The question of whether or not Charlie Wales’ demand to have his daughter went back to him is sensible seems fairly clear. The fact that the story begins and ends in a bar, with the alcoholic protagonist having problem with his addiction seems an indication that his satanic force has not been slain. Ambiguities seen in the story lead a reader to think that maybe at this moment it is not affordable.
Charlie views his old haunts as less than attractive in the cold light of sobriety, but still he feels obliged to go and look once again. Yet, while it seems that Charlie genuinely regrets his past the reader also is told that Charlie has actually lost his fortune, which might easily be the reason for his new mindset. Among the twin themes of this story is that an individual is accountable for his own shortcomings, and should pay his charges, so to speak, being held responsible to others.

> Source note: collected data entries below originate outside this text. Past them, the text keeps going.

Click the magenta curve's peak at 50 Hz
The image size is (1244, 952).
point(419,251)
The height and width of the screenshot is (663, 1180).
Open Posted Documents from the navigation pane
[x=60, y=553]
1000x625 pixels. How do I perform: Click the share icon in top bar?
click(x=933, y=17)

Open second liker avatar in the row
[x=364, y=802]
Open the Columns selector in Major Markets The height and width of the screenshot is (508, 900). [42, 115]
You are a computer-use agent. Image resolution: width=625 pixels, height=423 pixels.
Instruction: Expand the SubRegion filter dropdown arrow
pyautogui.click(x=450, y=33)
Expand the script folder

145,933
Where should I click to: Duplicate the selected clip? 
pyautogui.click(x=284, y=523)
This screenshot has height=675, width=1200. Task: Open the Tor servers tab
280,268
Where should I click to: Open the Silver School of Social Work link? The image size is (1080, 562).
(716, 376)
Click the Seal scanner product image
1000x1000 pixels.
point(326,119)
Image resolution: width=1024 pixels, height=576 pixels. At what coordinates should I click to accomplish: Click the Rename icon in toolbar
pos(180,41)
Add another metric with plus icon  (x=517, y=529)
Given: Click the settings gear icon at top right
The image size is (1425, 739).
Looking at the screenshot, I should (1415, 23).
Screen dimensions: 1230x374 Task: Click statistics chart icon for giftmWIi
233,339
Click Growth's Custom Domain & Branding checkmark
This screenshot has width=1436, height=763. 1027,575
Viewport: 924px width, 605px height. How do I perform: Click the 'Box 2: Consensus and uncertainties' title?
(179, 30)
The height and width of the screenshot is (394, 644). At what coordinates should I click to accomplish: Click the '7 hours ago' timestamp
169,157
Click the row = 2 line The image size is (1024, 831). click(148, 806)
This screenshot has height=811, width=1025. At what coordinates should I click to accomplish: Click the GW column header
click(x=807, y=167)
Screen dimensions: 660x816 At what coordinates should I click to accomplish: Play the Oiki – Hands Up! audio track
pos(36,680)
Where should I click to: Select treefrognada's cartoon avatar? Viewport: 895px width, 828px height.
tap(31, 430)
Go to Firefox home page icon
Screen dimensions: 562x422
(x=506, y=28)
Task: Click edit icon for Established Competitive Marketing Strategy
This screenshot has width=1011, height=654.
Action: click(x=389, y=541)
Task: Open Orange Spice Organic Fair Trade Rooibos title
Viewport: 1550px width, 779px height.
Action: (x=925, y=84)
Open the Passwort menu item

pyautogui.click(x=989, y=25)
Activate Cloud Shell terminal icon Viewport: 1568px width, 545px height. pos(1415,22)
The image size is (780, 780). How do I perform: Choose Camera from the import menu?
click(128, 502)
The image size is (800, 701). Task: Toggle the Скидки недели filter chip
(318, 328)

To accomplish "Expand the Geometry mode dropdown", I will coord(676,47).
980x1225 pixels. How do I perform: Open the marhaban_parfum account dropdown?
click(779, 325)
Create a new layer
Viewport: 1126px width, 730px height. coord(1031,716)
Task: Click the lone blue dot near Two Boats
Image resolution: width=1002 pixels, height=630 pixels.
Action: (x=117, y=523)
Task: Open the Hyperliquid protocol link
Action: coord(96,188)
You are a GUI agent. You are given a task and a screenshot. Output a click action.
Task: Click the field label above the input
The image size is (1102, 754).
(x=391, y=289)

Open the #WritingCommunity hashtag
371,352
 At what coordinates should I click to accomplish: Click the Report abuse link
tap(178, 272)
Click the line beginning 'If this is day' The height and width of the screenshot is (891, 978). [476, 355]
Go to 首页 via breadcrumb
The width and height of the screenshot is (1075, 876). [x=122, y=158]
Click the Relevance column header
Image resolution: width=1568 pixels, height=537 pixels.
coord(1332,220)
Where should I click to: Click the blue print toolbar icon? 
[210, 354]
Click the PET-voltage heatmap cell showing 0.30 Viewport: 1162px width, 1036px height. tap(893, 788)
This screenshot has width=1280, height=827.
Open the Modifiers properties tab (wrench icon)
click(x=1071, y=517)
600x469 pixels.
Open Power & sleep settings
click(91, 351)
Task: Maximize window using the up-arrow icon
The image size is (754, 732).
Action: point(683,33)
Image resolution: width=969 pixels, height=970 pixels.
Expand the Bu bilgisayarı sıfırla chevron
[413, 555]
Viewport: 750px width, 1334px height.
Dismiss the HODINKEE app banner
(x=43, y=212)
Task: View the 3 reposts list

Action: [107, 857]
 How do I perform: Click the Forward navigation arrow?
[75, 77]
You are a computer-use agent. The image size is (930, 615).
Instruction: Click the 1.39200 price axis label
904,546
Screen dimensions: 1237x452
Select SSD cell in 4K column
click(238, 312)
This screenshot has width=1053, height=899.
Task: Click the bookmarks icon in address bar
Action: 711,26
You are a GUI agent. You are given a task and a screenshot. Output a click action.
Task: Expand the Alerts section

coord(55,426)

Charlie states that he never had a problem with alcohol until he started to lose his fortune, seeming in timeless rejection. Charlie does decline that his bouts of drunkenness are the reason why individuals such as Marion behave toward him as they do. He faults Marion’s absence of empathy and her intolerance for their discord. Everyone is out of action but Johnny, so to speak, and Charlie is not willing to accept that is most likely his own actions that trigger the rift between them.
The story ends with Charlie sitting in a bar with beverage in hand, which is a hazardous act for a recuperating alcoholic. Though he has actually refused a second one, it is clear that he is not over his dependency. His life is a disaster, yet he has not demonstrated the ability, by story’s end, to take duty for his own insufficiencies, so the question of his having the ability to care for his young daughter seems moot. For the mentioned reasons, Charlie is not being reasonable in asking for custody of the kid.